All of the lines below should be output exactly as shown.

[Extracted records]
# # # # #
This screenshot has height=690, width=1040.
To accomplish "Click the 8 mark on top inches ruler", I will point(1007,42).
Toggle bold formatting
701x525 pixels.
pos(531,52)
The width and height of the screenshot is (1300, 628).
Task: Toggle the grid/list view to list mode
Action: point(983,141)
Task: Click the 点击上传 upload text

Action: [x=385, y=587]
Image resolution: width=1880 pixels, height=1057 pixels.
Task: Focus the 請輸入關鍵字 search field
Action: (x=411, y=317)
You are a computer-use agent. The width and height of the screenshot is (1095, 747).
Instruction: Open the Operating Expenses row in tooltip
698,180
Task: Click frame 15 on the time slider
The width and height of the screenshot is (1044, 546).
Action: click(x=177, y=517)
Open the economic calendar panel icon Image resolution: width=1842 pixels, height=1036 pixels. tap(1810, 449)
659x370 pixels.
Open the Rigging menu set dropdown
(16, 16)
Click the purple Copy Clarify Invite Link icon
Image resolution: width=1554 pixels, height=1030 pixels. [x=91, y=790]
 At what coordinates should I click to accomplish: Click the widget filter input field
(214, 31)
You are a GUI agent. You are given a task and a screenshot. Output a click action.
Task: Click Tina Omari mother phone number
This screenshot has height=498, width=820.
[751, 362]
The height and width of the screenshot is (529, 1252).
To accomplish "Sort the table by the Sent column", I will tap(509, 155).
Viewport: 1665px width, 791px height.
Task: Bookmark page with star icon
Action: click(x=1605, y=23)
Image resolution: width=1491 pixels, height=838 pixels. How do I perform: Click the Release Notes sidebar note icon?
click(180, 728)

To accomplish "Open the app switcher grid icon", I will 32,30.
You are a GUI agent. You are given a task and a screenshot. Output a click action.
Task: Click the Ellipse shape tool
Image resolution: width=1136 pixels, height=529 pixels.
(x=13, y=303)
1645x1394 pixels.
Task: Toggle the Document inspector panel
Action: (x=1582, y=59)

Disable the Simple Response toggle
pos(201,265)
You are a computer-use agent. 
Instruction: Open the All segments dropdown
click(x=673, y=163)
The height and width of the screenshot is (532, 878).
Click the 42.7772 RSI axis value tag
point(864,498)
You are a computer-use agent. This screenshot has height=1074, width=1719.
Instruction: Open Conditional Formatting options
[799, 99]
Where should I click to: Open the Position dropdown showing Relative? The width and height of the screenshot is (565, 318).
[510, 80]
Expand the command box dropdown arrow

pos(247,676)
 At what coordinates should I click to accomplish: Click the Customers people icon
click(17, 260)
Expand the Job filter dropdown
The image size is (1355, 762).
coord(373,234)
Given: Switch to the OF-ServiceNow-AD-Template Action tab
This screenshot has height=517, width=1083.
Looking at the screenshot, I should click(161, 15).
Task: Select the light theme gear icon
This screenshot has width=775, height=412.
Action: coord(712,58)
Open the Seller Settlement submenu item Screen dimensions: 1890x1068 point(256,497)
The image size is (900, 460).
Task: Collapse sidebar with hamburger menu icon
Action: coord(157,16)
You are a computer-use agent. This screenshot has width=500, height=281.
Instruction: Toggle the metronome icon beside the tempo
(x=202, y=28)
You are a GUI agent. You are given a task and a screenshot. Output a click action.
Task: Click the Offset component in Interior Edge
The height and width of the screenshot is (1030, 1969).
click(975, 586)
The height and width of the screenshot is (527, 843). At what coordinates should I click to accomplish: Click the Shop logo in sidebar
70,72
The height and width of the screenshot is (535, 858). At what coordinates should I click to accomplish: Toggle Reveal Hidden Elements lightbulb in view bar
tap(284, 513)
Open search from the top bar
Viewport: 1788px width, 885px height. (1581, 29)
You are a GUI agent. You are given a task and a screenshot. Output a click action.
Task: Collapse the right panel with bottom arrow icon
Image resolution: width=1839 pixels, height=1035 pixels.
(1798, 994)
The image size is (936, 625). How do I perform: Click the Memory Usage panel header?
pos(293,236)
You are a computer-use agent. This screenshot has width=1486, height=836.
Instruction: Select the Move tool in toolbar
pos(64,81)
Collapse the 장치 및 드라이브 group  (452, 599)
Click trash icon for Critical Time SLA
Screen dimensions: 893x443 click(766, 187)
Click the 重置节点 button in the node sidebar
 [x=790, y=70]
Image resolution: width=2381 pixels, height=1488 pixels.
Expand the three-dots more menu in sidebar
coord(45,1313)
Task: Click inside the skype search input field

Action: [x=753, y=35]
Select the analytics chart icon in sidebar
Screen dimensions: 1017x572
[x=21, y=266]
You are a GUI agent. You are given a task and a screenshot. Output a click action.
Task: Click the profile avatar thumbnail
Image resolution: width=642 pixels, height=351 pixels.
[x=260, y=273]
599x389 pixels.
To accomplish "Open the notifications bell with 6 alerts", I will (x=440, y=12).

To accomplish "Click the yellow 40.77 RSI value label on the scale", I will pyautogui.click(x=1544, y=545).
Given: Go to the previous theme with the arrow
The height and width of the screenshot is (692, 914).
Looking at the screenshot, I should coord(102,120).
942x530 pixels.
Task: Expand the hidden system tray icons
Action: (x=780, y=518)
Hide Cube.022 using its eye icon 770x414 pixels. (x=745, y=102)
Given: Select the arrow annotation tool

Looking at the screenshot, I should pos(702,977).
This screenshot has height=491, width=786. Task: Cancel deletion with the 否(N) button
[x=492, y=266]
# # # # #
Completed task:
This screenshot has height=690, width=1040.
To accomplish "Click the 8 mark on top inches ruler", I will point(1007,42).
Toggle bold formatting
701x525 pixels.
pos(531,52)
The width and height of the screenshot is (1300, 628).
Task: Toggle the grid/list view to list mode
Action: point(983,141)
Task: Click the 点击上传 upload text

Action: [x=385, y=587]
Image resolution: width=1880 pixels, height=1057 pixels.
Task: Focus the 請輸入關鍵字 search field
Action: (x=411, y=317)
You are a computer-use agent. The width and height of the screenshot is (1095, 747).
Instruction: Open the Operating Expenses row in tooltip
698,180
Task: Click frame 15 on the time slider
The width and height of the screenshot is (1044, 546).
Action: click(x=177, y=517)
Open the economic calendar panel icon Image resolution: width=1842 pixels, height=1036 pixels. tap(1810, 449)
659x370 pixels.
Open the Rigging menu set dropdown
(16, 16)
Click the purple Copy Clarify Invite Link icon
Image resolution: width=1554 pixels, height=1030 pixels. [x=91, y=790]
 At what coordinates should I click to accomplish: Click the widget filter input field
(214, 31)
You are a GUI agent. You are given a task and a screenshot. Output a click action.
Task: Click Tina Omari mother phone number
This screenshot has height=498, width=820.
[751, 362]
The height and width of the screenshot is (529, 1252).
To accomplish "Sort the table by the Sent column", I will tap(509, 155).
Viewport: 1665px width, 791px height.
Task: Bookmark page with star icon
Action: click(x=1605, y=23)
Image resolution: width=1491 pixels, height=838 pixels. How do I perform: Click the Release Notes sidebar note icon?
click(180, 728)

To accomplish "Open the app switcher grid icon", I will 32,30.
You are a GUI agent. You are given a task and a screenshot. Output a click action.
Task: Click the Ellipse shape tool
Image resolution: width=1136 pixels, height=529 pixels.
(x=13, y=303)
1645x1394 pixels.
Task: Toggle the Document inspector panel
Action: (x=1582, y=59)

Disable the Simple Response toggle
pos(201,265)
You are a computer-use agent. 
Instruction: Open the All segments dropdown
click(x=673, y=163)
The height and width of the screenshot is (532, 878).
Click the 42.7772 RSI axis value tag
point(864,498)
You are a computer-use agent. This screenshot has height=1074, width=1719.
Instruction: Open Conditional Formatting options
[799, 99]
Where should I click to: Open the Position dropdown showing Relative? The width and height of the screenshot is (565, 318).
[510, 80]
Expand the command box dropdown arrow

pos(247,676)
 At what coordinates should I click to accomplish: Click the Customers people icon
click(17, 260)
Expand the Job filter dropdown
The image size is (1355, 762).
coord(373,234)
Given: Switch to the OF-ServiceNow-AD-Template Action tab
This screenshot has height=517, width=1083.
Looking at the screenshot, I should click(161, 15).
Task: Select the light theme gear icon
This screenshot has width=775, height=412.
Action: coord(712,58)
Open the Seller Settlement submenu item Screen dimensions: 1890x1068 point(256,497)
The image size is (900, 460).
Task: Collapse sidebar with hamburger menu icon
Action: coord(157,16)
You are a computer-use agent. This screenshot has width=500, height=281.
Instruction: Toggle the metronome icon beside the tempo
(x=202, y=28)
You are a GUI agent. You are given a task and a screenshot. Output a click action.
Task: Click the Offset component in Interior Edge
The height and width of the screenshot is (1030, 1969).
click(975, 586)
The height and width of the screenshot is (527, 843). At what coordinates should I click to accomplish: Click the Shop logo in sidebar
70,72
The height and width of the screenshot is (535, 858). At what coordinates should I click to accomplish: Toggle Reveal Hidden Elements lightbulb in view bar
tap(284, 513)
Open search from the top bar
Viewport: 1788px width, 885px height. (1581, 29)
You are a GUI agent. You are given a task and a screenshot. Output a click action.
Task: Collapse the right panel with bottom arrow icon
Image resolution: width=1839 pixels, height=1035 pixels.
(1798, 994)
The image size is (936, 625). How do I perform: Click the Memory Usage panel header?
pos(293,236)
You are a computer-use agent. This screenshot has width=1486, height=836.
Instruction: Select the Move tool in toolbar
pos(64,81)
Collapse the 장치 및 드라이브 group  (452, 599)
Click trash icon for Critical Time SLA
Screen dimensions: 893x443 click(766, 187)
Click the 重置节点 button in the node sidebar
 [x=790, y=70]
Image resolution: width=2381 pixels, height=1488 pixels.
Expand the three-dots more menu in sidebar
coord(45,1313)
Task: Click inside the skype search input field

Action: [x=753, y=35]
Select the analytics chart icon in sidebar
Screen dimensions: 1017x572
[x=21, y=266]
You are a GUI agent. You are given a task and a screenshot. Output a click action.
Task: Click the profile avatar thumbnail
Image resolution: width=642 pixels, height=351 pixels.
[x=260, y=273]
599x389 pixels.
To accomplish "Open the notifications bell with 6 alerts", I will (x=440, y=12).

To accomplish "Click the yellow 40.77 RSI value label on the scale", I will pyautogui.click(x=1544, y=545).
Given: Go to the previous theme with the arrow
The height and width of the screenshot is (692, 914).
Looking at the screenshot, I should coord(102,120).
942x530 pixels.
Task: Expand the hidden system tray icons
Action: (x=780, y=518)
Hide Cube.022 using its eye icon 770x414 pixels. (x=745, y=102)
Given: Select the arrow annotation tool

Looking at the screenshot, I should pos(702,977).
This screenshot has height=491, width=786. Task: Cancel deletion with the 否(N) button
[x=492, y=266]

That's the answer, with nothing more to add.